Andrew McCarthy and Kim Cattrall star in this smash hit bubblegum romance about a struggling artist who falls in love with a mannequin possessed by a lovelorn ancient Egyptian spirit who turns his life around. James Spader, Estell Getty, and Meshach Taylor have supporting roles in this quintessential 80s fantasy-romance. Does it hold up?
The much-maligned 1980 musical gets re-evaluated in this podcast review. Olivia Newton-John plays a muse who is sent to earth to inspire a struggling artist (Michael Beck) fulfill his dream of starting a roller-disco club with a retired construction magnate (Gene Kelly). Newton-John and pop group ELO deliver a powerhouse soundtrack in this visually impressive first effort from future political documentarian Robert Greenwald.

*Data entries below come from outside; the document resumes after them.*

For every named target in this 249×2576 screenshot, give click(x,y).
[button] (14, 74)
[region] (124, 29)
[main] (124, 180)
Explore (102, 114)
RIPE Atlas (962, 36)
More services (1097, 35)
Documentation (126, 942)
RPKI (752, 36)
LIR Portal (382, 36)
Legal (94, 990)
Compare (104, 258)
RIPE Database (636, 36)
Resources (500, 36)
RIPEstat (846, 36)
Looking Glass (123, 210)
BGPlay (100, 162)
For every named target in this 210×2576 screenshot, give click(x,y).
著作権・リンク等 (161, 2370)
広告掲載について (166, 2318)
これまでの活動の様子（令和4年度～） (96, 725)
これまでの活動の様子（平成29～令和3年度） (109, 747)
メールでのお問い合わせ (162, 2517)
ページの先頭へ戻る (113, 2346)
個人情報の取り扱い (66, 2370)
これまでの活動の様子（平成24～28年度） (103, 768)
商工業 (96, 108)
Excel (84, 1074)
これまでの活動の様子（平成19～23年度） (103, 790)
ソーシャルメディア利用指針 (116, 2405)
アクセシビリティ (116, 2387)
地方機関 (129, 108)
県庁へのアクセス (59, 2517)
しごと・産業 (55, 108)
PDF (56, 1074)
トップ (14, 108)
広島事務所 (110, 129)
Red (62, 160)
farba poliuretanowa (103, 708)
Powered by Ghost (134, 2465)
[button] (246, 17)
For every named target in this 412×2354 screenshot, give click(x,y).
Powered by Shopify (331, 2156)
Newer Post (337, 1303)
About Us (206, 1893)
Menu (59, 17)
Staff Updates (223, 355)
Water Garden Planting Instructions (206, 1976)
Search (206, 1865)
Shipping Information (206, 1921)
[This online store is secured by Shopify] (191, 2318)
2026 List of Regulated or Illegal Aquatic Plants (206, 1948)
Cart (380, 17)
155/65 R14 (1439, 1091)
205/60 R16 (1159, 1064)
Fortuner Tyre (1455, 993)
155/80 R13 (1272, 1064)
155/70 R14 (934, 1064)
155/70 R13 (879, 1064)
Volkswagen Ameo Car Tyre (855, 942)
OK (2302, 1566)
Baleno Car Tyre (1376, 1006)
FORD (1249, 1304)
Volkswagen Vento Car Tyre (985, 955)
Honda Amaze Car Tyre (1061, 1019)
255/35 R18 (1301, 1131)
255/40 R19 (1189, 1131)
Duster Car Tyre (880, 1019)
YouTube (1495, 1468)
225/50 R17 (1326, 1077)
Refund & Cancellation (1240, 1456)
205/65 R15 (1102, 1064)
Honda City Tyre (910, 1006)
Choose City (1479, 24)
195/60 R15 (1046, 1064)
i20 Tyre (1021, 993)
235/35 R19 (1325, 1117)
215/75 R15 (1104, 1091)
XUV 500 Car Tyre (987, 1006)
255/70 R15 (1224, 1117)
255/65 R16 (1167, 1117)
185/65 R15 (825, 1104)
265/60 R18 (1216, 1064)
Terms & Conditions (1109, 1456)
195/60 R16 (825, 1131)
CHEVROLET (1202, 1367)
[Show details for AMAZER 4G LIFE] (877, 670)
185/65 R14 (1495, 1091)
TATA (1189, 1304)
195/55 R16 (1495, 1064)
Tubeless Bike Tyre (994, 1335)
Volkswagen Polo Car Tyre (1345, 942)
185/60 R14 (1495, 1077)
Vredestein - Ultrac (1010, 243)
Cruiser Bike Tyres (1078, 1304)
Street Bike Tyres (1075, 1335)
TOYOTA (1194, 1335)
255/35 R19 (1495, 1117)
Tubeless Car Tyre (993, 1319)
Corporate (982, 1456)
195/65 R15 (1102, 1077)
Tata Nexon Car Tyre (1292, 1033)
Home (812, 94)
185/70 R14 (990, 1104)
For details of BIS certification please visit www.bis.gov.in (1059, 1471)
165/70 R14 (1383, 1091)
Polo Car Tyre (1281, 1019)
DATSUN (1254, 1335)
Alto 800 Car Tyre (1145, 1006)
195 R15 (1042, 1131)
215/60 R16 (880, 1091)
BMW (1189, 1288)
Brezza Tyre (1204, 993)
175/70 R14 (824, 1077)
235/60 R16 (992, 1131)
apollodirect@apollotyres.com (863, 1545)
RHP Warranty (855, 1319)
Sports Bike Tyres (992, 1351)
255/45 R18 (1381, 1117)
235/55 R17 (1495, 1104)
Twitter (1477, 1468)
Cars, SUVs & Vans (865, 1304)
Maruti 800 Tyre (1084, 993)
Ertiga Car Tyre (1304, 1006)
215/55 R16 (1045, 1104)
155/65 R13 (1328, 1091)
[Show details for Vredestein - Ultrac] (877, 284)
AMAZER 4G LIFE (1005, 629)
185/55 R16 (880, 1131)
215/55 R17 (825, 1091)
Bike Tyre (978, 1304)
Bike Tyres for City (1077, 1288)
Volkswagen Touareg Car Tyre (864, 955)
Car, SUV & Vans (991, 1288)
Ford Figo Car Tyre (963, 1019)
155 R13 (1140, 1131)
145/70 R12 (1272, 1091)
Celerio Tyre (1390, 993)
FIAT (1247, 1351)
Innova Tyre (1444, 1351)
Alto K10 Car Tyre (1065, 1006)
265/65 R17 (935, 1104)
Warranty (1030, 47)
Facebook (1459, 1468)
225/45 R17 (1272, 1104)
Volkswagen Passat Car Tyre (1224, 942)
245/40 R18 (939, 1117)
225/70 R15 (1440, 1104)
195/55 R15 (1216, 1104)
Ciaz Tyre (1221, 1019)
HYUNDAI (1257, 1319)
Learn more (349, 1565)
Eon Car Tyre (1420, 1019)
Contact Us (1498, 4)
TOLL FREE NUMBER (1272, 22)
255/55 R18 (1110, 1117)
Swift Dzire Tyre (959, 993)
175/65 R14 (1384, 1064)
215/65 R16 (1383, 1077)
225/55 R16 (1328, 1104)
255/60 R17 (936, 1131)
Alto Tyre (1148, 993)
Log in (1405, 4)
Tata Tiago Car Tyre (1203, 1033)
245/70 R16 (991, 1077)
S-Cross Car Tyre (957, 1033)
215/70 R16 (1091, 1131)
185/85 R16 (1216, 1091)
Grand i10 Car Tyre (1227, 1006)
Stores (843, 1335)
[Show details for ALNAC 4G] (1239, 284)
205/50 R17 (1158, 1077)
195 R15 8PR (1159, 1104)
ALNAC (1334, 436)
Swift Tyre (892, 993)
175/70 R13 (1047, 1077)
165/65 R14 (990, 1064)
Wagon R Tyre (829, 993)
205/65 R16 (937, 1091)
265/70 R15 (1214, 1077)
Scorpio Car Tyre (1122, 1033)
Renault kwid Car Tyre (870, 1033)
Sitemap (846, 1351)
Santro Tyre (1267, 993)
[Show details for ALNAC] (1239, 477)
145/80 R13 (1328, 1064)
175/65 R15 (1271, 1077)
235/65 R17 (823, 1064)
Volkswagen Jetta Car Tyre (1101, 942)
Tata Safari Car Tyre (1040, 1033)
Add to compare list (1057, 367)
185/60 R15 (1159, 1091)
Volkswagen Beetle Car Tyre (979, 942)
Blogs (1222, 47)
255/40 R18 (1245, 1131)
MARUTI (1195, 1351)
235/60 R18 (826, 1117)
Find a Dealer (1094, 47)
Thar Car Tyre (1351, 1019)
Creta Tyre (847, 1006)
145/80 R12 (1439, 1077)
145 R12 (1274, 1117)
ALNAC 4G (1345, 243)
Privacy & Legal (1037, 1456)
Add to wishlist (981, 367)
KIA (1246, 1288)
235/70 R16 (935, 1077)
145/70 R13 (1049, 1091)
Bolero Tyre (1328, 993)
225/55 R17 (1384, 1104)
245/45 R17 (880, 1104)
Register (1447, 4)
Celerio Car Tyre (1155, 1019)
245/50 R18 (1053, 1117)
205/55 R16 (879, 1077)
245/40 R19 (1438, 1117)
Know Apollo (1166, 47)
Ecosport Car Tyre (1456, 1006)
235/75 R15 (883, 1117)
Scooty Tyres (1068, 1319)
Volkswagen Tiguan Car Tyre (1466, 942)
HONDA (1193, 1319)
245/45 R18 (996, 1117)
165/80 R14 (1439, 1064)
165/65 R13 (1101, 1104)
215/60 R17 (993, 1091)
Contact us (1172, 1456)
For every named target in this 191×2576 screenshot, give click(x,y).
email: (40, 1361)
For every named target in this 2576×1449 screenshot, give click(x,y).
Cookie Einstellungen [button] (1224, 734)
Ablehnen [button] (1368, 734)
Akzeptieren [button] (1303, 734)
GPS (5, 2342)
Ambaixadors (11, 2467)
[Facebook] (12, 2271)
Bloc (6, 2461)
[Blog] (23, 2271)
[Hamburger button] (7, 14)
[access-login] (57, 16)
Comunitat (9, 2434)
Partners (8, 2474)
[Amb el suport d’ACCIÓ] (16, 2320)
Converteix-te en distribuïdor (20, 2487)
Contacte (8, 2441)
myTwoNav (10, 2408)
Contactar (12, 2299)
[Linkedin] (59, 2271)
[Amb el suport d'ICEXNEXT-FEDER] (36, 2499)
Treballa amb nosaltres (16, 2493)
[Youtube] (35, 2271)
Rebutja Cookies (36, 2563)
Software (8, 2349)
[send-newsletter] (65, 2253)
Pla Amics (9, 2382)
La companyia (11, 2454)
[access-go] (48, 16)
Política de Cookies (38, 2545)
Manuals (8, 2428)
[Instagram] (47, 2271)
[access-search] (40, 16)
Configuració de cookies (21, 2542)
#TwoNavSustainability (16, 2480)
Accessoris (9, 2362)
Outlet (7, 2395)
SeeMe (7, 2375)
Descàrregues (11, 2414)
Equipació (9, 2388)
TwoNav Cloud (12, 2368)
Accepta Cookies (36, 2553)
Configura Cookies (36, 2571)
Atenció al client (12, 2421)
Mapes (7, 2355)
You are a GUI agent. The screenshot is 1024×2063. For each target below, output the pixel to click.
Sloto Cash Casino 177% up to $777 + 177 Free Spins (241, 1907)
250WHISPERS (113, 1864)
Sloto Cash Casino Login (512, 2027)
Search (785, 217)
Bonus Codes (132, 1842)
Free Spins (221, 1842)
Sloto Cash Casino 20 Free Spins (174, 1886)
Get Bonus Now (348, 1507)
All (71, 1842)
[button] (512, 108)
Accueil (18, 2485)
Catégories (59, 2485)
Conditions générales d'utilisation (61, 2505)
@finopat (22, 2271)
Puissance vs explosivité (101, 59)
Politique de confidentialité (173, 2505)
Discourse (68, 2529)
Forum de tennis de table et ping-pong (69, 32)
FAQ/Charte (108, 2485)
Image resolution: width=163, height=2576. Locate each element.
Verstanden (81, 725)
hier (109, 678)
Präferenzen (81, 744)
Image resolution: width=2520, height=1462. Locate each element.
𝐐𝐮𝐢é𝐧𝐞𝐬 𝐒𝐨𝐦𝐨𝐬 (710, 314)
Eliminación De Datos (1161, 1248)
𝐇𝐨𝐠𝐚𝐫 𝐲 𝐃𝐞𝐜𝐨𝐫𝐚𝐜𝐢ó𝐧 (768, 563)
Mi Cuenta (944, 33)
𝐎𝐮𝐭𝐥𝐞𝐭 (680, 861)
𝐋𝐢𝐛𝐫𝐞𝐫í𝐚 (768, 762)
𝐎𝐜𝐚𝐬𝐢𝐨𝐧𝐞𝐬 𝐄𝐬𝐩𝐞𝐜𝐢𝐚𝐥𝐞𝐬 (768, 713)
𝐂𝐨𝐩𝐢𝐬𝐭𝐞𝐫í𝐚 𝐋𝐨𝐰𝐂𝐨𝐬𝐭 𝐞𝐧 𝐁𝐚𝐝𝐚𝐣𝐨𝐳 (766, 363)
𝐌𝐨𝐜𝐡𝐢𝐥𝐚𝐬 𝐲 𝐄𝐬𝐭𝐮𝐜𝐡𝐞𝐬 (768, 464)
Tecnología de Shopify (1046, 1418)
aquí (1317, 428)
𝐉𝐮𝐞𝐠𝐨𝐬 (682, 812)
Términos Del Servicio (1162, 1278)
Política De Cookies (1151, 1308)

Following up two sci-fi masterpieces in ALIEN and BLADE RUNNER, Ridley Scott turned his gaze toward the realm of fantasy with LEGEND, starring Tom Cruise and Mia Sara. Critics greeted the film with a shrug upon its initial release, but it has gained a cult following over the years, and the Director’s Cut release has had some re-evaluate it. Is it still problematic, or is it a film that has aged well over time?
Rankin and Bass, the team that brought us Rudolph the Red-Nosed Reindeer as well as the ThunderCats, brought this charming animated feature featuring Japanese animation from the team who would go on to form Studio Ghibli, and voiced by stars like Mia Farrow, Jeff Bridges, Alan Arkin, and Christopher Lee. Peter S. Beagle adapts his own children’s book, tapping into the metaphorical journey from the safety and security of youth to the strange and perilous odyssey of growing up, with the last unicorn as our guide. Featuring folk-rock tracks sung by America and written and composed by Jimmy Webb, the nostalgia is strong with this one.
Jim Henson conceived of this elaborate realm of fantasy in which two competing races vie for the destiny of a faraway planet, as the evil Skeksis try to thwart the Gelflings of prophecy from uniting the planet yet again and bringing equilibrium to life there for those enslaved. This imaginative film had been a disappointment on early release but has gained a rabid following among fantasy fans. Frank Oz co-directs this film done entirely with puppets, and is a rare film that doesn’t a human character in sight.